I will paraphrase her answer, which was a lot more eloquently and sensitively put (though Bethy also wanted me to know that she was by no means an expert): yes, generally speaking the trauma of what happened has been passed on. In particular, people are not able to express grief about personal matters, because there is a feeling that the whole country is in pain. To extrapolate from this, I think the attitude is: “Everyone has pain, so what makes my pain so special that I should burden other people with it?” At the same time, Cambodian people have made an incredible recovery considering all that happened. They are getting on with things, and this in itself is an achievement. 

It was great to meet with Bethy and learn about what she does, and gain a bit more insight into life in Phnom Penh. This really was turning out to be an interesting city. 
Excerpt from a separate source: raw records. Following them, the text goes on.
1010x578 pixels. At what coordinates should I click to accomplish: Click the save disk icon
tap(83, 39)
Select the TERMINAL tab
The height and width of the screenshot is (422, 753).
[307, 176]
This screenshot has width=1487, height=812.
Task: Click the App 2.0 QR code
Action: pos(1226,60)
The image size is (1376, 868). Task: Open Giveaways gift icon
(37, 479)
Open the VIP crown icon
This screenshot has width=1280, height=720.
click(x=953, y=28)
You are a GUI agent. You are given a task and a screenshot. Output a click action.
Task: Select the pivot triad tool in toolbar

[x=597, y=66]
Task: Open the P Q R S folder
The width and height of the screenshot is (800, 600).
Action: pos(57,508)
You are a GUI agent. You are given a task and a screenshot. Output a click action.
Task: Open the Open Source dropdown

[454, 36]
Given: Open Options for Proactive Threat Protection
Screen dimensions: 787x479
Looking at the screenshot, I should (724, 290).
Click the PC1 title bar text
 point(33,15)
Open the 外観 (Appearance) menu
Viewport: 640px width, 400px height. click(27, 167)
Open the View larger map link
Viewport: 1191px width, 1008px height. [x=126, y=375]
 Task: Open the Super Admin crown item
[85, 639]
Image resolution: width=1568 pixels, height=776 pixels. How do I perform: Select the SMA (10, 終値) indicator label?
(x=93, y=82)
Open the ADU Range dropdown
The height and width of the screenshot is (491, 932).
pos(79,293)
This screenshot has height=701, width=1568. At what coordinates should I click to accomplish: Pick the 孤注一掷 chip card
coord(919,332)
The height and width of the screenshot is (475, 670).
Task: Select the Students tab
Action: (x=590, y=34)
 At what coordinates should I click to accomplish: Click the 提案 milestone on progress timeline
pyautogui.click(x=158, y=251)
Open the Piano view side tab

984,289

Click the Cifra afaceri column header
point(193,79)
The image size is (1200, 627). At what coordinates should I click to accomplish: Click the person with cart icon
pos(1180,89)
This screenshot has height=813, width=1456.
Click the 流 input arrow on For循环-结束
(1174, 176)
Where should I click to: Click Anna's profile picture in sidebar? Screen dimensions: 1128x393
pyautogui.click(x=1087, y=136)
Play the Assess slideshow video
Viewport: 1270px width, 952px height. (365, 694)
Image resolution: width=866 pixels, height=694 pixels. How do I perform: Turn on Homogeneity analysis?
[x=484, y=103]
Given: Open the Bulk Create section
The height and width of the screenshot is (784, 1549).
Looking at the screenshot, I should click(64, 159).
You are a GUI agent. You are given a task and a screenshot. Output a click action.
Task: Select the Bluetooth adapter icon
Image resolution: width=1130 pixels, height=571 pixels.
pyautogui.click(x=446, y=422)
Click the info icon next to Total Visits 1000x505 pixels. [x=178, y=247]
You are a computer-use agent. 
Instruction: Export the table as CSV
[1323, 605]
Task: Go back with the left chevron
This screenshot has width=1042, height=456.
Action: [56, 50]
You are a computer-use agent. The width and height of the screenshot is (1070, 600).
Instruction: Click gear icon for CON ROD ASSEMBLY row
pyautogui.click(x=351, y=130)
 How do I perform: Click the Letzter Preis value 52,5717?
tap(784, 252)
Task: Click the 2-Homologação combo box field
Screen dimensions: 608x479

Day three, and in the morning we walked to Wat Kean Kleang (on our map called Wat Mongkal Serei Keang Klang). This is a less-visited stunningly gold temple.

Wat Kean Kleang  

Maybe things always look better when you’ve walked a few miles in the blistering sun to see them (it was so hot!!). But we thought this was place was good.  Wat Kean Kleang  

Wat Kean Kleang 

Next to it was an older temple, which was also very beautiful.  Wat Kean Kleang 

That afternoon we finally gave in to temptation and took a tuk-tuk to an air-conditioned mall. (The Aeon Mall.) Ice cream! Burgers! Shops! Oh wow. 

Eric considers buying a hat.  Eric... in a hat 

I was trying to make him try on a much more embarrassing hat (it was pink and said “SEX” in big blingy letters). This hat was actually the compromise. 

A “claw” machine for glasses.Win a pair of glasses! 

A final fish amok in a coconut that evening at the Titanic Restaurant (thanks for the tip, Bethy!) and our time in Phnom Penh was over.  Fish amok, Titanic Restaurant, Phnom Penh 

What an interesting, intense experience this city was. 

Next we will be cycling to Siem Reap to see the largest religious monument in the world. No, it’s not your Easter egg, it’s Angkor Wat!


2 thoughts on “Phnom Penh: an interesting city, especially if you are white and male… 

  1. Minor historical direction: sadly the Khmer Rouge regime didn’t fall apart. The Vietnamese invaded and overthrew them. Amazingly the Americans then armed the Khmer Rouge and helped them fight against the Vietnamese.

  2. Our experiences of PP were very similar – tuktuk ? Tuktuk? We generally found it would take at least two refusals before they gave up. the genocide museum and killing fields were really just mind blowing.